▶ [EXERCISES]:
A. According to the study abstract on plasma viscosity, how many patients had their plasma viscosity measured?
B. Repeat word for word the part of the plasma viscosity abstract that runs from "Conclusion: Elevated PV" up to and including "neurological ischemic diseases.".

▶ [SELECTED EXTRACT]:
□ □ □ □ □ □ □

Introduction: Elevated plasma viscosity (PV) is observed in patients with vascular risk factors, such as diabetes mellitus or arterial hypertension. In this study we investigated the association of plasma viscosity and the different clinical and radiological entities of cerebral ischemia.
Methods: PV of 465 consecutively admitted patients with clinical symptoms of acute cerebral ischemia without radiological signs of bleeding was measured. Data is expressed as median [range] unless stated otherwise. p<0.05 was considered statistically significant.
Results: Patients with acute cerebral ischemia (TIA or Stroke) showed increased PV (TIA 1.27mPas [1.07-1.53], stroke 1.27mPas [1.07-1.56]) compared to patients without cerebral ischemia (Mimics) (1.23mPas [1.06-1.42]). The group with radiologically proven small vessel disease (SVD) had a significantly higher mean values of PV (1.29mPas [1.06-1.54]) compared to those with signs of large vessel disease or cardioembolic events (1.22mPas [1.07-1.56], p<0.001). Patients with chronic heart failure (p=0.007), arterial hypertension (p<0.001) and diabetes mellitus (p=0.002) had higher PV compared to patients without these cardiovascular risk factors. Hyperlipidemia or nicotine abuse showed no relation to PV.
Conclusion: Elevated PV is not only associated TIA and Stroke but is also found in patients with radiological signs of cerebral SVD. High levels of PV could be an underestimated risk for TIA and Stroke and participate in the complex pathophysiology of SVD. Prospective observational and interventional studies are warranted for further evaluation of PV in neurological ischemic diseases.
Keywords: CCT; ECG; LVD; M. Binswanger; M. Binswanger/subcortical arterial encephalopathy; MRI; PV; Plasma viscosity; Risk factor; SAE; SVD; Small vessel disease; Stroke; TIA; cranial computer tomography; electro cardiogram; large vessel disease; mPas; magnet resonance imaging; milli-Pascal-second; plasma viscosity; small vessel disease; transitory ischemic attack.

□ □ □ □ □ □ □

Stored data entries
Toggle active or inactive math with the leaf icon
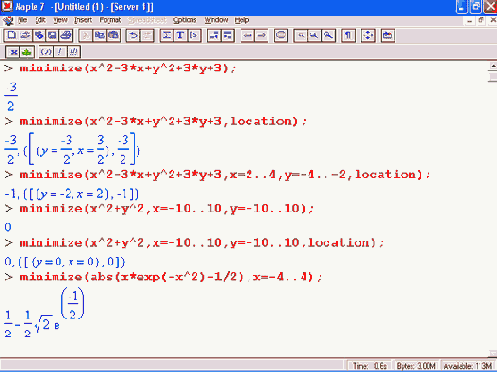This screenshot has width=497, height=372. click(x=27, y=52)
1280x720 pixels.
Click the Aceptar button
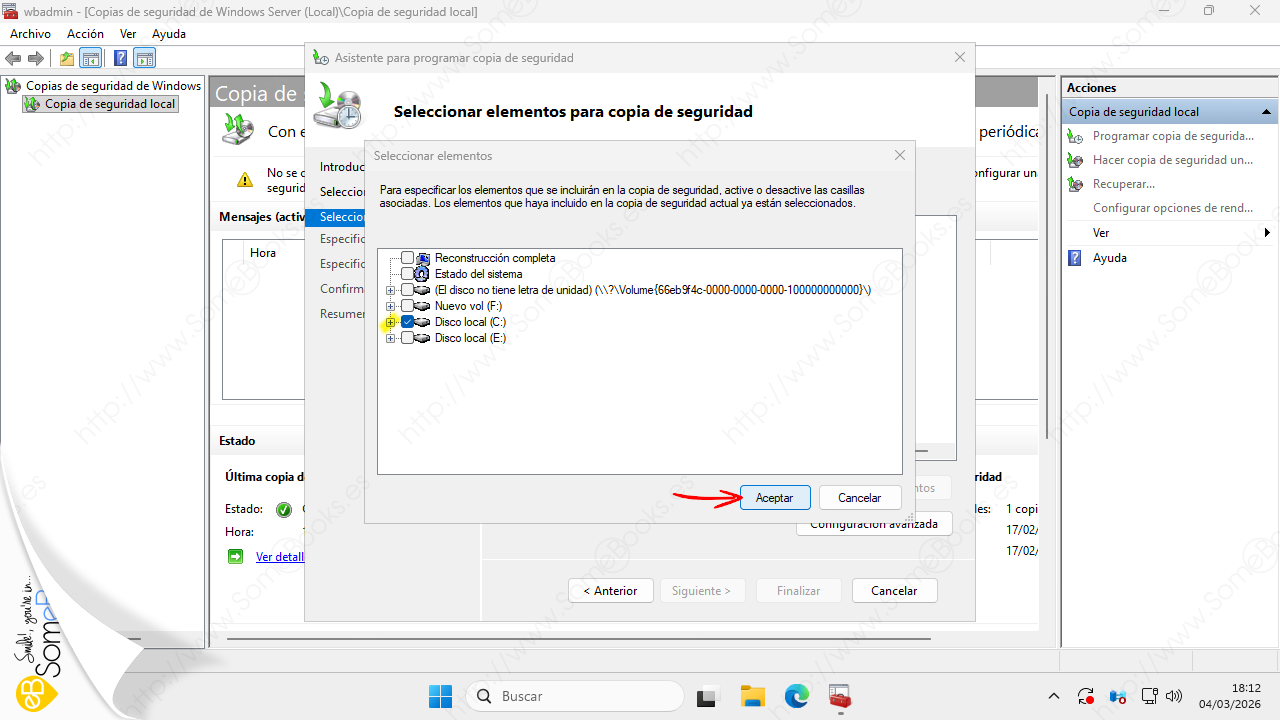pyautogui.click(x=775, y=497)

□ □ □ □ □ □ □

▶ [PROBLEM SOLUTIONS]:
A. 465 consecutively admitted patients.

B.
Conclusion: Elevated PV is not only associated TIA and Stroke but is also found in patients with radiological signs of cerebral SVD. High levels of PV could be an underestimated risk for TIA and Stroke and participate in the complex pathophysiology of SVD. Prospective observational and interventional studies are warranted for further evaluation of PV in neurological ischemic diseases.